### What is being asked:
Starting at the line that contains "Viewport: 1200px width, 590px height." and stopping after the line that contains "You are a computer-use", transcribe the listing below exactly; do not include any pictures.

-*-*-

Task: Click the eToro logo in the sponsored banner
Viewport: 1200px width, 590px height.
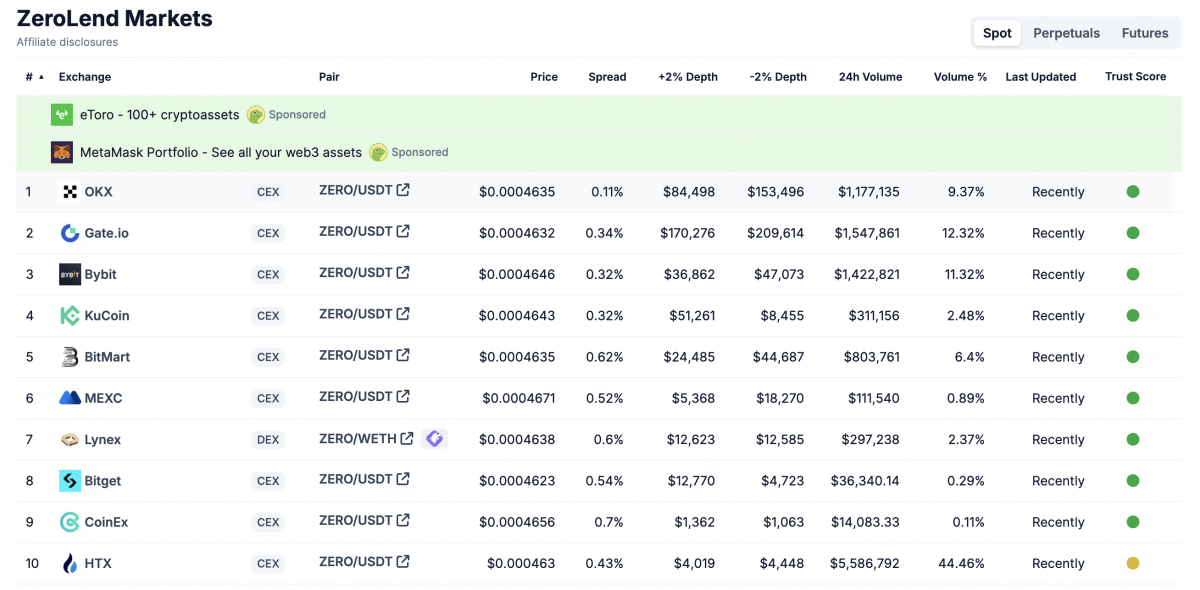Action: point(61,114)
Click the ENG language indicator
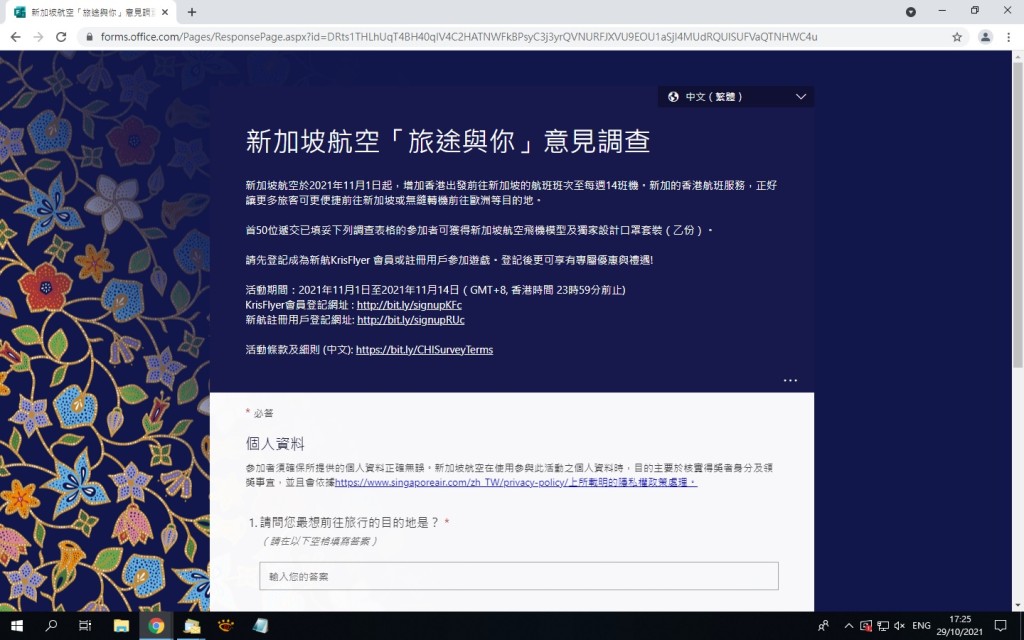1024x640 pixels. [x=922, y=625]
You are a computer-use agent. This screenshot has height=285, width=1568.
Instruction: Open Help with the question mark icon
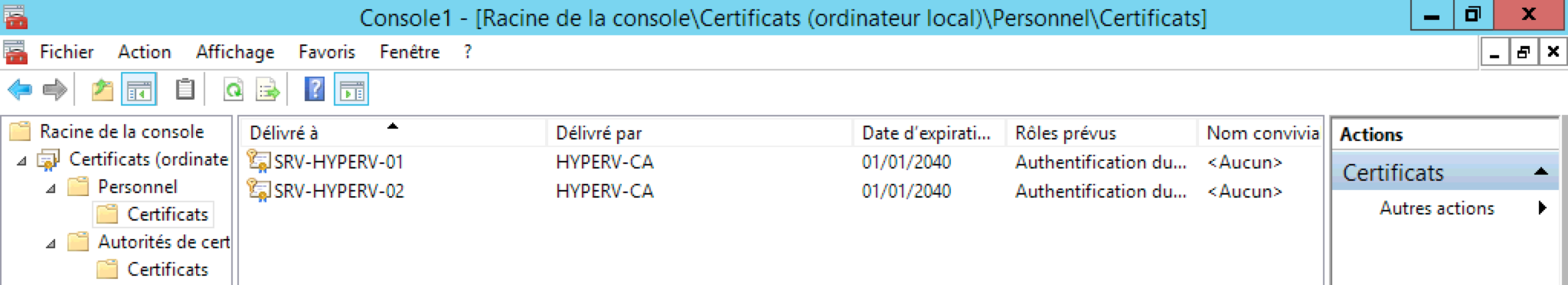pyautogui.click(x=315, y=90)
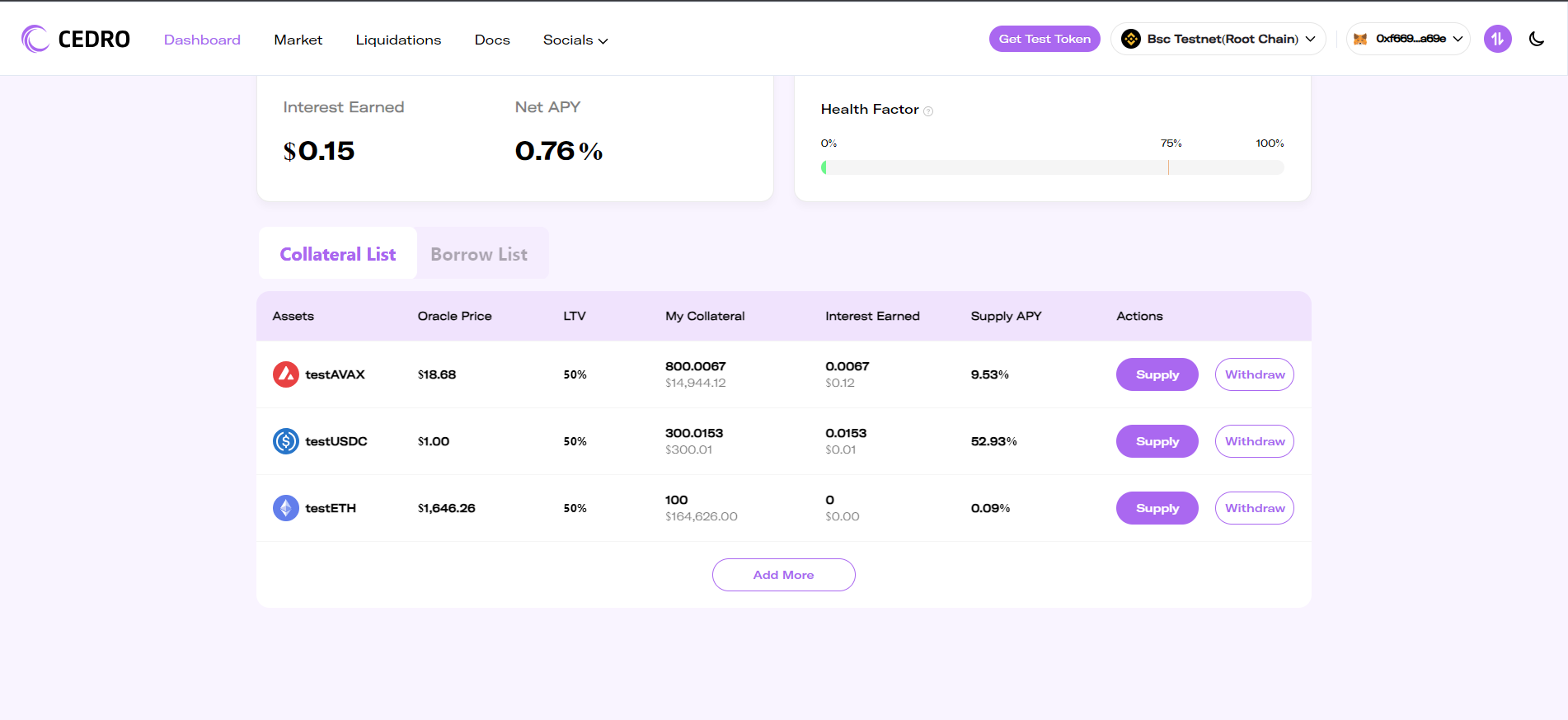Open the Market page
This screenshot has height=720, width=1568.
298,40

-*-*-

### Completed exercise:
Viewport: 1200px width, 590px height.
Action: point(61,114)
Click the ENG language indicator
1024x640 pixels. [x=922, y=625]
You are a computer-use agent. This screenshot has height=285, width=1568.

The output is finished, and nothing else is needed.